Reverse Engineering the First Humanities Computing Center

paper, specified "short paper"
  1. 1. Steven Edward Jones

    University of South Florida

  2. 2. Julianne Nyhan

    University College London

  3. 3. Geoffrey Rockwell

    University of Alberta

  4. 4. Stéfan Sinclair

    McGill University

  5. 5. Melissa Terras

    University College London

Work text
This plain text was ingested for the purpose of full-text search, not to preserve original formatting or readability. For the most complete copy, refer to the original conference program.

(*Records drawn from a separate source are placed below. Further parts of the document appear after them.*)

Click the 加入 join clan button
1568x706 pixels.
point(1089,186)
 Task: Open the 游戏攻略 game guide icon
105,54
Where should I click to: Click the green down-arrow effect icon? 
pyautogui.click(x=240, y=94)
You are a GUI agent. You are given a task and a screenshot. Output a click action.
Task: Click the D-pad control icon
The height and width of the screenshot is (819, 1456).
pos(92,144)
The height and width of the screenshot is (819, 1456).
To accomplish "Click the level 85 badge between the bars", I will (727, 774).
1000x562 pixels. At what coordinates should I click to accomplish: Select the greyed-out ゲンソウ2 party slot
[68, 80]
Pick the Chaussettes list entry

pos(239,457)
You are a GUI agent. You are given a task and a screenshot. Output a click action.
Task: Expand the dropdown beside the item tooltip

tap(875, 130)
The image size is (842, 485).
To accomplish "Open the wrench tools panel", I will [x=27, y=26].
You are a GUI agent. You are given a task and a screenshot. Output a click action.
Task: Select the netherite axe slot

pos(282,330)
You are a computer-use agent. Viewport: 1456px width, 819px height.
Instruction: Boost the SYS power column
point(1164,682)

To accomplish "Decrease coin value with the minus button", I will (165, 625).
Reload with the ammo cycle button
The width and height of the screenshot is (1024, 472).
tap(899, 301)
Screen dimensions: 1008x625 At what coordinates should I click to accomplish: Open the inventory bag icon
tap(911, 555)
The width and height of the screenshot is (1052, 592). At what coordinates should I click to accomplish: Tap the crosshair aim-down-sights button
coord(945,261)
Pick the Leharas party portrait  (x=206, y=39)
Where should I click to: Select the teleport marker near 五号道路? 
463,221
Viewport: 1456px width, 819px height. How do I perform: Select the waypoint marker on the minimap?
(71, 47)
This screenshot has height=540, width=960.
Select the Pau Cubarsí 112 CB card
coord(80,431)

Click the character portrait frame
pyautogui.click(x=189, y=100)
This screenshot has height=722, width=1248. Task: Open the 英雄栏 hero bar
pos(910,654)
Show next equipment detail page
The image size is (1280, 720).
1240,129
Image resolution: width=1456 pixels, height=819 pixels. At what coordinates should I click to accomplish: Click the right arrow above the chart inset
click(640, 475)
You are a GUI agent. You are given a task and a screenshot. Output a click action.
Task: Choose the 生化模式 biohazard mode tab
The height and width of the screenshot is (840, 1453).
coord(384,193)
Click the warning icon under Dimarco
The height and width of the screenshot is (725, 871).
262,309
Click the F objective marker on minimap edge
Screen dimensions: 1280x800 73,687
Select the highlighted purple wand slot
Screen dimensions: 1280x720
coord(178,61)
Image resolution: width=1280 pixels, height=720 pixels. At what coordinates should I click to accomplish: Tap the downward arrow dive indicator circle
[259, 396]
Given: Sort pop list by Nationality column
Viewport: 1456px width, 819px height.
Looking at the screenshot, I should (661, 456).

How can digital methods be used to conceptualize historical research projects, including their teams, approaches, methods, and outputs? What methodologies can be used to synthesize and analyze archival records, workshop plans, photographic evidence, and oral histories? This co-authored paper describes an ongoing effort by a collaborative group* to understand and recover the work of Father Roberto Busa, commonly thought to be the “founding father” of Digital Humanities. Starting in 1949, Roberto Busa, S.J., began a landmark collaboration with IBM to build a lemmatized concordance to the works of St. Thomas Aquinas. In 1956 Busa founded the world's first humanities computing center in Gallarate, Italy, located after 1961 in a former textile factory stocked with rows of IBM punched-card machines. This was CAAL, the Centro per L'Automazione deWAnalisi Letteraria—the Center for the Automation of Literary Analysis. There Busa and his mostly female student operators processed the monumental Index Thomisticus, a selection of the Dead Sea Scrolls, and other texts, from 1961-1967 (Terras and Nyhan, 2016; Jones 2016). However, there is much that is still unknown about Busa's research approach and methods. We aim to recover what Busa and his operators did. By repurposing punched-card office machinery for literary data processing, Busa created an important pre-computing technology platform for humanities research, one which has become obscured over time. We aim to reverse engineer and reconstruct not just a particular technology (punched-card machines) but that first humanities computing center as a whole. By doing so, we will explore methods that can be useful for other historians as they look back upon site-specific projects and groups, using digital tools and methods to effectively interleave and investigate historical data sources.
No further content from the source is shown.